Business group based in Pinal County, Arizona

The Parachute Industry Association (PIA) is a business association which seeks to advance and promote the growth, development, training, and safety of military, commercial, and sport parachutes. It consists of more than 210 companies united by a common desire to improve business opportunities in this segment of aviation. The PIA is a nonprofit organization governed by an elected Board. The Parachute Industry Association was founded in January 1977 as the Parachute Equipment Industry Association.

==Functions==
The Parachute Industry Association actively pursues technical, safety, and promotional projects that benefit its members and the industry it serves. The purpose of the PIA is to recognize and promote the use of parachutes through public education and awareness; recognize the contribution to parachutes by its participants, suppliers, and supporters; capture forever the history of the industry via its events, equipment, and personalities; and enhance aviation safety as it pertains to the use of parachutes.
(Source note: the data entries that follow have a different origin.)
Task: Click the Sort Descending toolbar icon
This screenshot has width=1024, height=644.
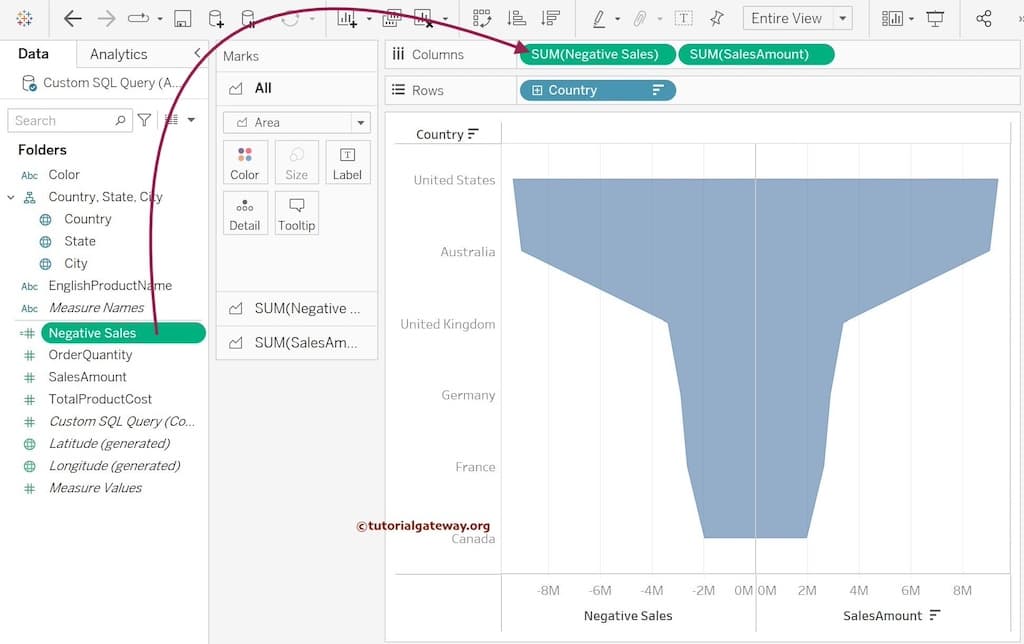Action: pos(549,18)
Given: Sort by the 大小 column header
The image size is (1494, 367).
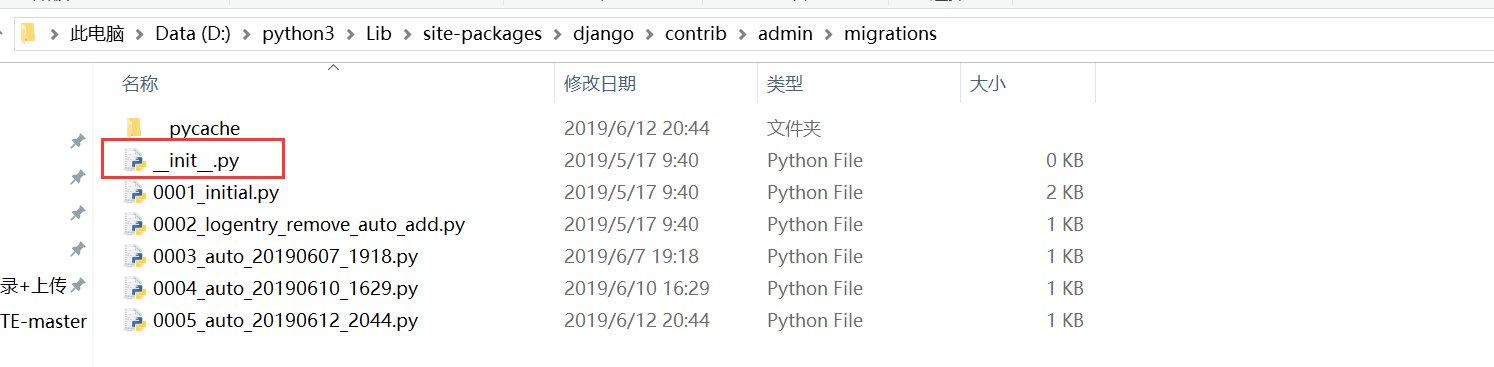Looking at the screenshot, I should pos(988,84).
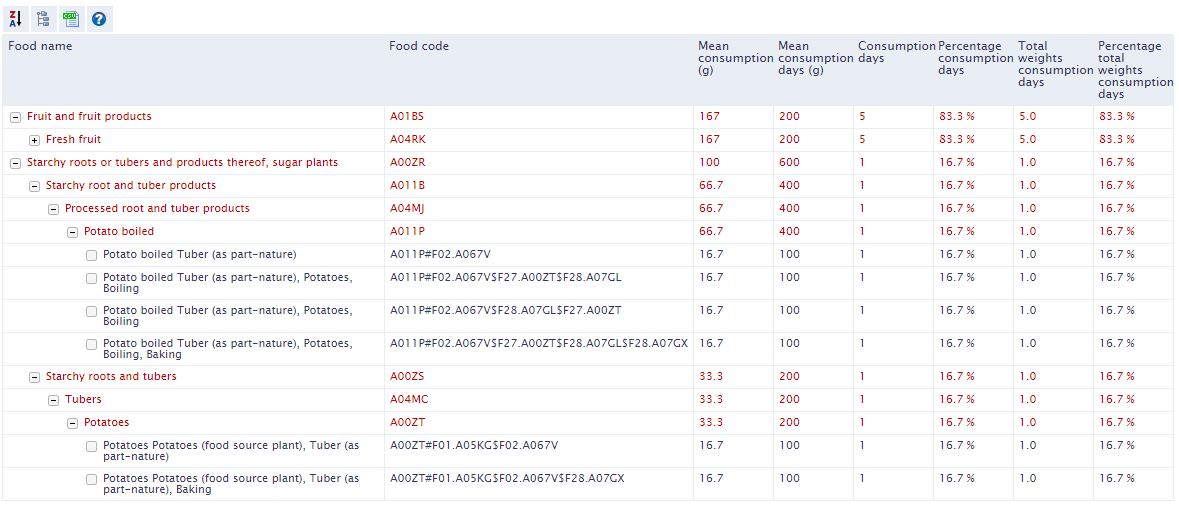1179x505 pixels.
Task: Collapse the Starchy root and tuber products node
Action: 35,186
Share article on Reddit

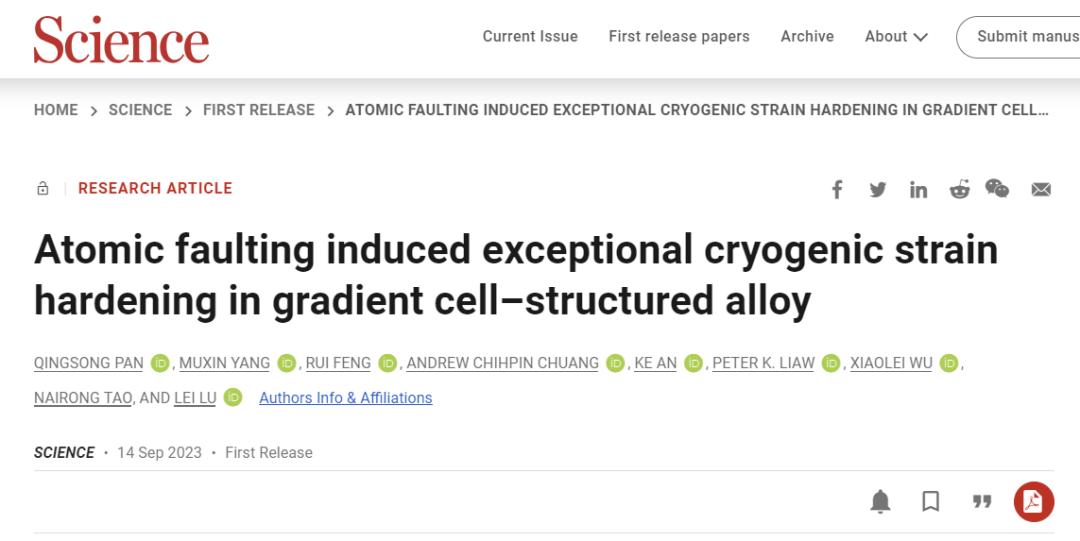959,189
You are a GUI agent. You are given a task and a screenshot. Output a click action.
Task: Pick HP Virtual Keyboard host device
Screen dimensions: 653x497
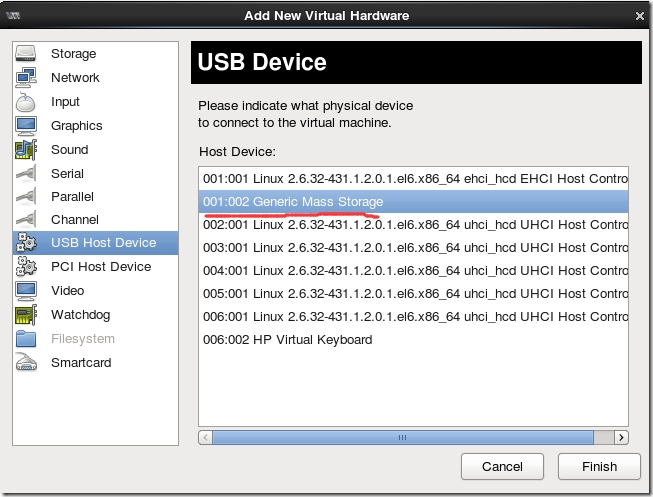pyautogui.click(x=287, y=340)
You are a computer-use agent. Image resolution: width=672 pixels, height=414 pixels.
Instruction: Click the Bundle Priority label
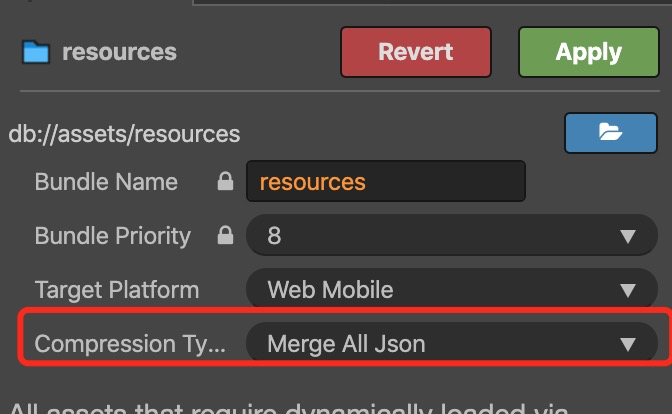(x=112, y=236)
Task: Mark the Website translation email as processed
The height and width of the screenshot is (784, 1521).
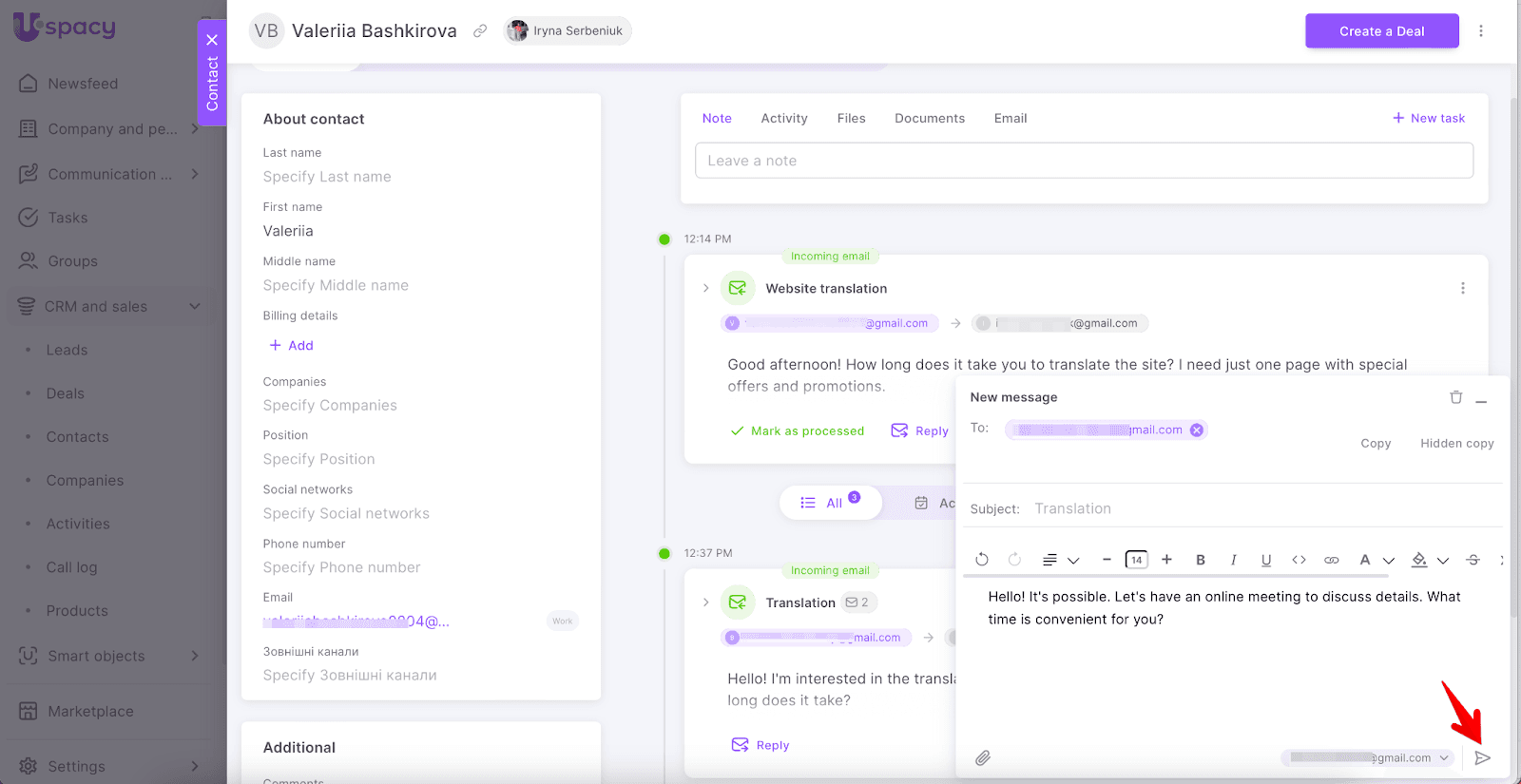Action: 798,430
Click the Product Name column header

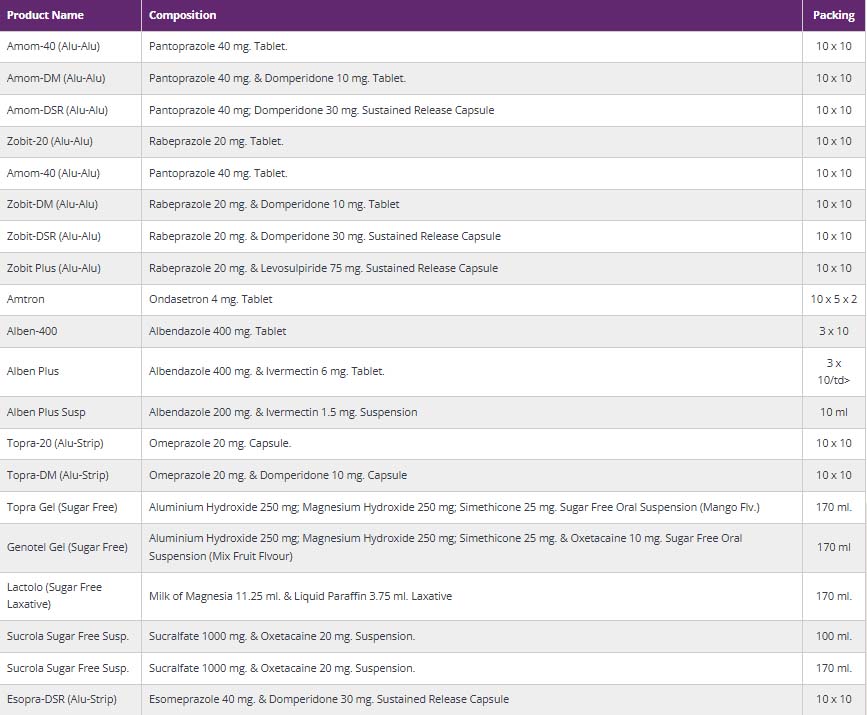(x=45, y=15)
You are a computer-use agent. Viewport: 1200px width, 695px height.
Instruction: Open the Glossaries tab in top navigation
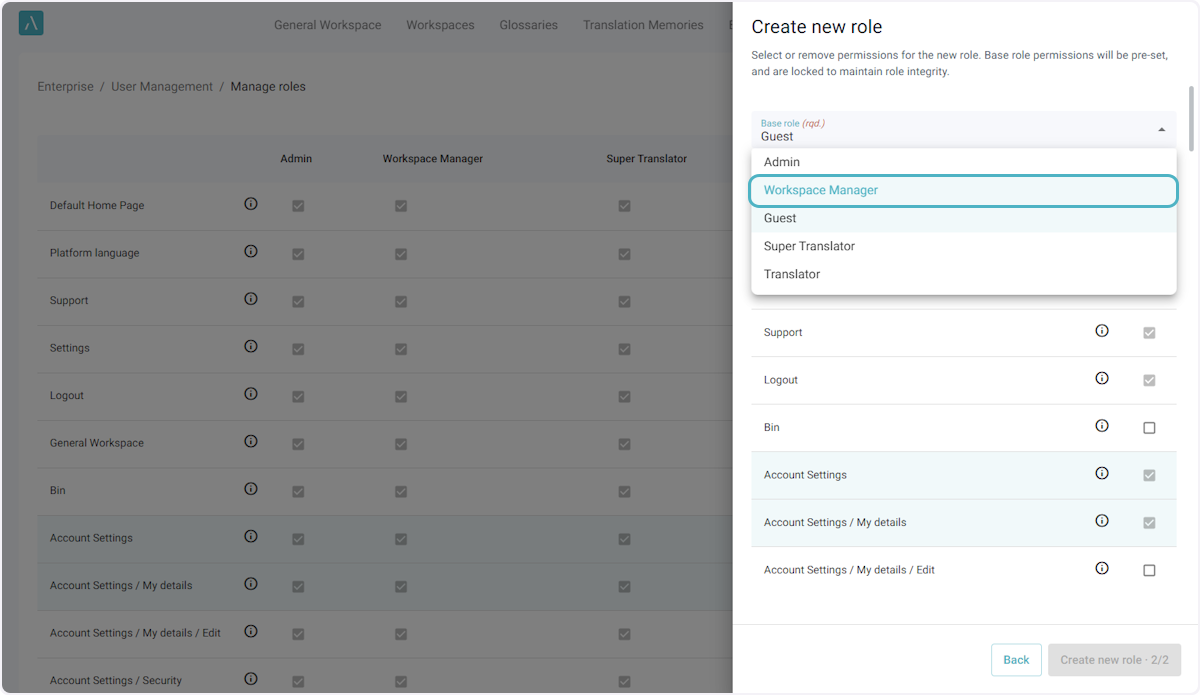(x=528, y=25)
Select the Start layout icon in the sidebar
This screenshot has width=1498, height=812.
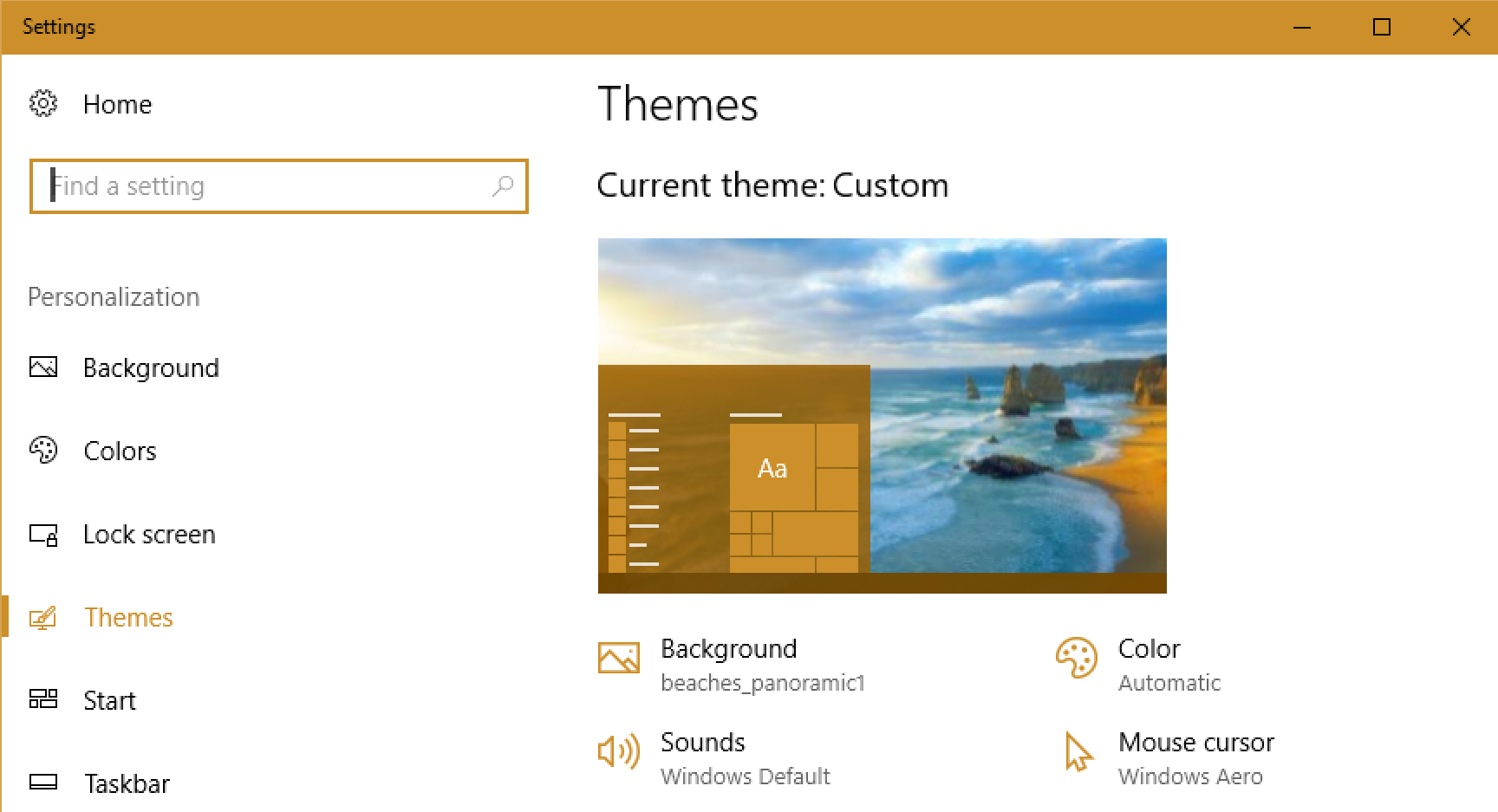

The Parachute Industry Association meets twice each year. On odd-numbered years, it hosts the International Parachute Symposium. The symposium consists of classes, displays, and a venue for other aviation organizations to meet.

The Parachute Industry Association is the custodian of more than 300 parachute specifications (thread, cloth, tape, webbing, hardware, plating, etc.). Formerly referred to as Military Specifications (Mil-Specs), these documents were turned over to the PIA when the U.S. government stopped maintaining all Mil-Specs in the mid-1990s. The PIA members meet to discuss, revise, publish, and keep these specifications up-to-date.

The PIA publishes service bulletins for the parachute industry. The PIA Library of Public Documents is a rich source of information regarding aspects of the PIA's organizational structure, parachute design, maintenance, and parachute rigging. These documents are available without charge to the public.

The PIA advises the Federal Aviation Administration on parachute regulations. The PIA works closely with other skydiving and parachute organizations worldwide.